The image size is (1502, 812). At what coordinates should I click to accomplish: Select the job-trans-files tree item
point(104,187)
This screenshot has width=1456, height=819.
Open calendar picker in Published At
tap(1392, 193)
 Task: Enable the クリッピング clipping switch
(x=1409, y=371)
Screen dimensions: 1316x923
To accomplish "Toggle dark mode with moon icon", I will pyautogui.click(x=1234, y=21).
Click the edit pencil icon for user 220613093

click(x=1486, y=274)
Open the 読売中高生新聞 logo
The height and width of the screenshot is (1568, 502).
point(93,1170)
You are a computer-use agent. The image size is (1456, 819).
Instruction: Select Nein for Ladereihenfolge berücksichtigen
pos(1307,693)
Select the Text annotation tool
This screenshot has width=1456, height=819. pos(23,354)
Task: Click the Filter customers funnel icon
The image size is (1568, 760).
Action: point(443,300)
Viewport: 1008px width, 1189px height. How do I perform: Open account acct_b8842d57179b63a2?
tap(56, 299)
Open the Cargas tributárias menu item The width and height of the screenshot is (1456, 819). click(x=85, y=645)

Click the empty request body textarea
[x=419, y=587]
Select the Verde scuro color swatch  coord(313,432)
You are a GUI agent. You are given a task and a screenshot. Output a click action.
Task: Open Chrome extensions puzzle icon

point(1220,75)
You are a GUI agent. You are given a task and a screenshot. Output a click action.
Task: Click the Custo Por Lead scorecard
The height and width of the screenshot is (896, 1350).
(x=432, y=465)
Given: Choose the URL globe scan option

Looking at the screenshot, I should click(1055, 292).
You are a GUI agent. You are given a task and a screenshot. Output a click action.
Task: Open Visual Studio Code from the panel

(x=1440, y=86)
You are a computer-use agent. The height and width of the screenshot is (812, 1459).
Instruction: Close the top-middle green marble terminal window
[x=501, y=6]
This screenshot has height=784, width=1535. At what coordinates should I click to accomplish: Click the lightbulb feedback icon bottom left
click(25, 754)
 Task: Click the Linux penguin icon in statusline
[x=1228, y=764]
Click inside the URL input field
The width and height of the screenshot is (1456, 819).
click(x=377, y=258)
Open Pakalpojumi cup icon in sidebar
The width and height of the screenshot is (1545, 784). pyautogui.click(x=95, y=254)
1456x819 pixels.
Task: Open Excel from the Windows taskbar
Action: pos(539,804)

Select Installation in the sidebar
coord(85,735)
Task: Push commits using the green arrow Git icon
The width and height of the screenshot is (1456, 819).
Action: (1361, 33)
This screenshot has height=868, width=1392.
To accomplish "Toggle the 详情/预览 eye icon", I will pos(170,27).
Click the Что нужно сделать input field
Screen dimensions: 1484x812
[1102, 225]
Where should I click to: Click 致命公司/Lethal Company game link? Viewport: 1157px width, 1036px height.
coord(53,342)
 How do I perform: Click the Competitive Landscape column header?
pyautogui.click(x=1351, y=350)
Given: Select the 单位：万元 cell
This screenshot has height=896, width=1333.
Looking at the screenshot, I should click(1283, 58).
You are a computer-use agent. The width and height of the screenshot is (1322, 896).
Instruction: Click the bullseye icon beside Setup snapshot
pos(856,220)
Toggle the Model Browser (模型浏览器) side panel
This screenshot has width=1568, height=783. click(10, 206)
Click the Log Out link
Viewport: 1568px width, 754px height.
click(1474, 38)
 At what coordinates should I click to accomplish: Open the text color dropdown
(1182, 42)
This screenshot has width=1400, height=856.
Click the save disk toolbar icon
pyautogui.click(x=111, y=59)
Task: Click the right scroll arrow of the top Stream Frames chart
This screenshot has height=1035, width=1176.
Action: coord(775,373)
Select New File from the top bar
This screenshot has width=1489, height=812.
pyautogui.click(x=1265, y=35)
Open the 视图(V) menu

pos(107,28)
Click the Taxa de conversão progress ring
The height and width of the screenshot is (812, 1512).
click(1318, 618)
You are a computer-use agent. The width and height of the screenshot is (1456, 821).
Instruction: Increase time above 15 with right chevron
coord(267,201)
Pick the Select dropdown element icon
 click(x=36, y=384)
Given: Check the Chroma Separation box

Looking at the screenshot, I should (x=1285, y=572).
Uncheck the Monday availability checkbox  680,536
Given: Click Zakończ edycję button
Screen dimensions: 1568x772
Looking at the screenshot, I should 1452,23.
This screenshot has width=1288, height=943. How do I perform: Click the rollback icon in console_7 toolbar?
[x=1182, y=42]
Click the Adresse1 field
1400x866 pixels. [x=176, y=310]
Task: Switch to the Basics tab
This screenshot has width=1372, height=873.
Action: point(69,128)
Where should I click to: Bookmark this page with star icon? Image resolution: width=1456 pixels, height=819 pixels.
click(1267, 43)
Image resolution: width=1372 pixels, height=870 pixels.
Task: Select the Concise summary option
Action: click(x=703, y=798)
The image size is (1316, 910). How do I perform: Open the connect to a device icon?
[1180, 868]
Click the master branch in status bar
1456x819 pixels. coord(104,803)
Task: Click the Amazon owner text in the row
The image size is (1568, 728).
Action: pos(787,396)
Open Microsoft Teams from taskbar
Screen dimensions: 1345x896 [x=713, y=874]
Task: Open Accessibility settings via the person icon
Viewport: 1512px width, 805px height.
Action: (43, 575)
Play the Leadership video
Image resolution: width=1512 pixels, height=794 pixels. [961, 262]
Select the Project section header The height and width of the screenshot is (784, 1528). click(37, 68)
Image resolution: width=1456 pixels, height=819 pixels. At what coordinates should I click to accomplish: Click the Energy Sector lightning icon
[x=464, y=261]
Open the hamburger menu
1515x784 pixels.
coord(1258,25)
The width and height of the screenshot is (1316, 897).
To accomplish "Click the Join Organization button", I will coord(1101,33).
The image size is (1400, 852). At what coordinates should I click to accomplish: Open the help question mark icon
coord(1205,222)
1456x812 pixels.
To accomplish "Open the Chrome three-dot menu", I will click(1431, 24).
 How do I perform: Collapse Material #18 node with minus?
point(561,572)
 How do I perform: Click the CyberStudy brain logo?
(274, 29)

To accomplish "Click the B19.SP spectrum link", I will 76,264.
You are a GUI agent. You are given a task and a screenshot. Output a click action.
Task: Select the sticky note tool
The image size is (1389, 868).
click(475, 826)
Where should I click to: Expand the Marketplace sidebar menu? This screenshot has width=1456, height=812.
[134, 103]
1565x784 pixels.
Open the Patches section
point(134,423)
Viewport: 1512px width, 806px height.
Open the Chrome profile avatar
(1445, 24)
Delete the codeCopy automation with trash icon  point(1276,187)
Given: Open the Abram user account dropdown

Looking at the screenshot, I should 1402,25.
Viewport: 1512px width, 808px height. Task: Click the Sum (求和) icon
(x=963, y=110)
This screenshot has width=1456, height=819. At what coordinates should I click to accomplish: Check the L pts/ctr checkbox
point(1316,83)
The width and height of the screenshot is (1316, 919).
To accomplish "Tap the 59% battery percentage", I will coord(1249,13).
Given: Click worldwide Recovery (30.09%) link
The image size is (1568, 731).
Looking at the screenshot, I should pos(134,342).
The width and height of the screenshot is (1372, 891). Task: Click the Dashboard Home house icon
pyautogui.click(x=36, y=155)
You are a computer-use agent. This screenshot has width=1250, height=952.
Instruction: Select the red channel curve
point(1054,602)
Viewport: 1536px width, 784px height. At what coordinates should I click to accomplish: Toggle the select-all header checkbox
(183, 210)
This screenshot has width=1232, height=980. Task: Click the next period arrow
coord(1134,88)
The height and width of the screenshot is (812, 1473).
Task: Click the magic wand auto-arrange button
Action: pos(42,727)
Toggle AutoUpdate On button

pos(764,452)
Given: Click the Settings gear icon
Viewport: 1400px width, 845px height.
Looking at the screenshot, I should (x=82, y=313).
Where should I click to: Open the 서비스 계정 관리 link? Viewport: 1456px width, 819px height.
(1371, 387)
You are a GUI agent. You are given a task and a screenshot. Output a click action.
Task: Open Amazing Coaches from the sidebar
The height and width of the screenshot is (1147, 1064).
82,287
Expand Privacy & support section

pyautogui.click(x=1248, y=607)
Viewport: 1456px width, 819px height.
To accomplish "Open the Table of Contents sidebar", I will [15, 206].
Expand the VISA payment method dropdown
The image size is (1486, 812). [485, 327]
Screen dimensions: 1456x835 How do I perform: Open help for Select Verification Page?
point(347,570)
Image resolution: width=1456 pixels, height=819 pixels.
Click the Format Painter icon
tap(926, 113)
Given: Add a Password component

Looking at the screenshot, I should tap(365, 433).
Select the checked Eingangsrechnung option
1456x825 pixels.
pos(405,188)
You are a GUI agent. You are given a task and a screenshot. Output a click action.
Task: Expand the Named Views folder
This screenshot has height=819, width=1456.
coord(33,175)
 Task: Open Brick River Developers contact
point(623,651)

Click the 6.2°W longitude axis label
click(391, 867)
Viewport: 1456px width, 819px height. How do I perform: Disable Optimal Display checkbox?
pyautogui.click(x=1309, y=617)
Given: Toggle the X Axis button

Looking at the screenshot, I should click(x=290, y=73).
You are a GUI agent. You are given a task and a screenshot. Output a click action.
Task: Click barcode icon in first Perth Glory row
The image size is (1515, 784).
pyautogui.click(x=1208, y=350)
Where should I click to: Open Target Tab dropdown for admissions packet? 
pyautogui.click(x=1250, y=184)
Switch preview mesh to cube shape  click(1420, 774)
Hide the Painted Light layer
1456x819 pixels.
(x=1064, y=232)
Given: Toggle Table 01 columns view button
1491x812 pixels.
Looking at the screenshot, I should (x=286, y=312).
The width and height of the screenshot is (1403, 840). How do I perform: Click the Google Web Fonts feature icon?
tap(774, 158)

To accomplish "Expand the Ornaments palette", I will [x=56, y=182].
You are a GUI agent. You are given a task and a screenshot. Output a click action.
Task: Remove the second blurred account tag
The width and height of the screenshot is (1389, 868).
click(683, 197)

━━━━━━━━

> Assignment
When you reach the line with "How do I perform: Click the Competitive" in the records above, start writing out lines exactly, and stop once the line with "is (1322, 896)." has been written; include nothing else.

> Task solution
 How do I perform: Click the Competitive Landscape column header?
pyautogui.click(x=1351, y=350)
Given: Select the 单位：万元 cell
This screenshot has height=896, width=1333.
Looking at the screenshot, I should click(1283, 58).
You are a computer-use agent. The width and height of the screenshot is (1322, 896).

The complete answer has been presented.